═══ Data supplied ═══

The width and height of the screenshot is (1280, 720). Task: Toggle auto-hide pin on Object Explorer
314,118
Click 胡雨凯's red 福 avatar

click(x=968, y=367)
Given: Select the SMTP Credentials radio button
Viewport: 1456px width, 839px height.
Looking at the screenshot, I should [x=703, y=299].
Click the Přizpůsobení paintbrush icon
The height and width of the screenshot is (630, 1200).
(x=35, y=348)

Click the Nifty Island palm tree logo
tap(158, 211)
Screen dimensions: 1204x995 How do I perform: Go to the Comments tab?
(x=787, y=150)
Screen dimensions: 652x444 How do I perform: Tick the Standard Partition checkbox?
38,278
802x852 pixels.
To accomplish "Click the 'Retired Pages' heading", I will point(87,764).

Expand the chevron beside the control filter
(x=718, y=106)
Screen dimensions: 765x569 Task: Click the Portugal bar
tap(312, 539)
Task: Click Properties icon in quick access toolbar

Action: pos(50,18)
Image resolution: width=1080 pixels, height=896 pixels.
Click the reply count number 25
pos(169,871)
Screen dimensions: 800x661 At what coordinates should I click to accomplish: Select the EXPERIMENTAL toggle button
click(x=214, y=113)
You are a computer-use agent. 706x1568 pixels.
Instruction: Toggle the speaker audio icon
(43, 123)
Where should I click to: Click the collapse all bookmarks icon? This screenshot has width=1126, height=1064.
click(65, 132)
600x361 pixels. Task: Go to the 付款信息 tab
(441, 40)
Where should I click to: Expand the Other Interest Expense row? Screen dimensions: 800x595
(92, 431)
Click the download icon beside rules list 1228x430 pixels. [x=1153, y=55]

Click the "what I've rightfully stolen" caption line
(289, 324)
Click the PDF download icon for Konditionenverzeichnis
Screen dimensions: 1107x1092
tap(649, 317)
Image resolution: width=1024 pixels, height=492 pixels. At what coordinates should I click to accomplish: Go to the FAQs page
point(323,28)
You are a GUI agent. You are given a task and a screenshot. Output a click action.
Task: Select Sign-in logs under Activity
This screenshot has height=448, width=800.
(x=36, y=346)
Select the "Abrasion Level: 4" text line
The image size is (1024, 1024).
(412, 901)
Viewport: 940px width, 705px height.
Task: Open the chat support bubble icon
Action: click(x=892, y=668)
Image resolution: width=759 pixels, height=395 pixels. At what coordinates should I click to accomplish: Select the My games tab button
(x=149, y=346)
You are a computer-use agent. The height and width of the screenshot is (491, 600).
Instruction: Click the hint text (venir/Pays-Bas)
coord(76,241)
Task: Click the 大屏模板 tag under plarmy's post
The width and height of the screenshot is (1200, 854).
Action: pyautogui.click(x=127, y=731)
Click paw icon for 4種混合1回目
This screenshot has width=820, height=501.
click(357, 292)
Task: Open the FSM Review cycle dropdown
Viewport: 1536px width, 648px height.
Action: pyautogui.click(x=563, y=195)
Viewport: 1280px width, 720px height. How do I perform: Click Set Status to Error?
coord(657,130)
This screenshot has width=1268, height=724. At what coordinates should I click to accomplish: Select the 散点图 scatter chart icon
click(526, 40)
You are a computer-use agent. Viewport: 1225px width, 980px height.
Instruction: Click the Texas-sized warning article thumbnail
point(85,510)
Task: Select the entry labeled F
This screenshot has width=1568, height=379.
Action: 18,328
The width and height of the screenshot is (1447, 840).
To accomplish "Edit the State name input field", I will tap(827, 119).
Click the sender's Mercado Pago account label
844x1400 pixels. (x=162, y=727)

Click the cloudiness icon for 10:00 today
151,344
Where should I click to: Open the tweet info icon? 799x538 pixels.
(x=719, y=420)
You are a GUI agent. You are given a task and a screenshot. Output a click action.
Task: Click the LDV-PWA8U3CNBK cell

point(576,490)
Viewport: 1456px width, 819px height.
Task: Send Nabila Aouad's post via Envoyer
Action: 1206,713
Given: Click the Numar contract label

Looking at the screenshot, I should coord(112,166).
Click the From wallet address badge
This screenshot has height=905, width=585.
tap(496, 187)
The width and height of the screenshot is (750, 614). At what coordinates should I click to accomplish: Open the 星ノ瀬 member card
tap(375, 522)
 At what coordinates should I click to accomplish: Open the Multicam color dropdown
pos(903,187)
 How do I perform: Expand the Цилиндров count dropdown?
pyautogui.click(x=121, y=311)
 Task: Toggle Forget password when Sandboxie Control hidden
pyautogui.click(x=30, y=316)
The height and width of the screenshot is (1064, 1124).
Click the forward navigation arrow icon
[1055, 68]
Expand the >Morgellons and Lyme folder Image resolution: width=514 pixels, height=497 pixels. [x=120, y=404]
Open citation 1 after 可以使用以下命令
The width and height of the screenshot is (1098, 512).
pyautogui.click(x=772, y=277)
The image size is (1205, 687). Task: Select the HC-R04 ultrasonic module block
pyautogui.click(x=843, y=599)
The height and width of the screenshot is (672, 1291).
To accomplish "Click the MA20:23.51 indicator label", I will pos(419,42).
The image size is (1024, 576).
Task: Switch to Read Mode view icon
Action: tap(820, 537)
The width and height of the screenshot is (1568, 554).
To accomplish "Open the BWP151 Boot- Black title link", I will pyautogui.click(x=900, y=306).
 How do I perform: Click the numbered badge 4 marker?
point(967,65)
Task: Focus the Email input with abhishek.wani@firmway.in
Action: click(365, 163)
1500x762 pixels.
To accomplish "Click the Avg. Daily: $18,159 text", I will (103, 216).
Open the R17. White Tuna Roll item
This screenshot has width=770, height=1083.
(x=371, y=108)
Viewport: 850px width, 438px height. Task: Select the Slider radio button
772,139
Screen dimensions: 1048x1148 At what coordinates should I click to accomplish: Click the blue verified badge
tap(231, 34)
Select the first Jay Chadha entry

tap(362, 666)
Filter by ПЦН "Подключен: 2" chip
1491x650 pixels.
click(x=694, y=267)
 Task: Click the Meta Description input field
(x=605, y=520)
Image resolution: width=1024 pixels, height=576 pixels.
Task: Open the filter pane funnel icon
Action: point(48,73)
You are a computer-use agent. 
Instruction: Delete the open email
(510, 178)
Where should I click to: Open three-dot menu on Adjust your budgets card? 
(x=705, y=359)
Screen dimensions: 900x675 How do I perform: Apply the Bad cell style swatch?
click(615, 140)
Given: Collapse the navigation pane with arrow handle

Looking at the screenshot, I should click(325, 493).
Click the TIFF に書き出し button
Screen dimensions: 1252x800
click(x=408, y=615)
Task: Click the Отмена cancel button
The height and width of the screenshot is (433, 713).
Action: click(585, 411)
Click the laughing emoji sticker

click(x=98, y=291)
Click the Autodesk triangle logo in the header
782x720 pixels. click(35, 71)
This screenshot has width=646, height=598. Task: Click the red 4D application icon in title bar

═══

**Work to complete:** Go through the entries line by line and count those with "title". Give only the count.

**Solution to this problem:** 2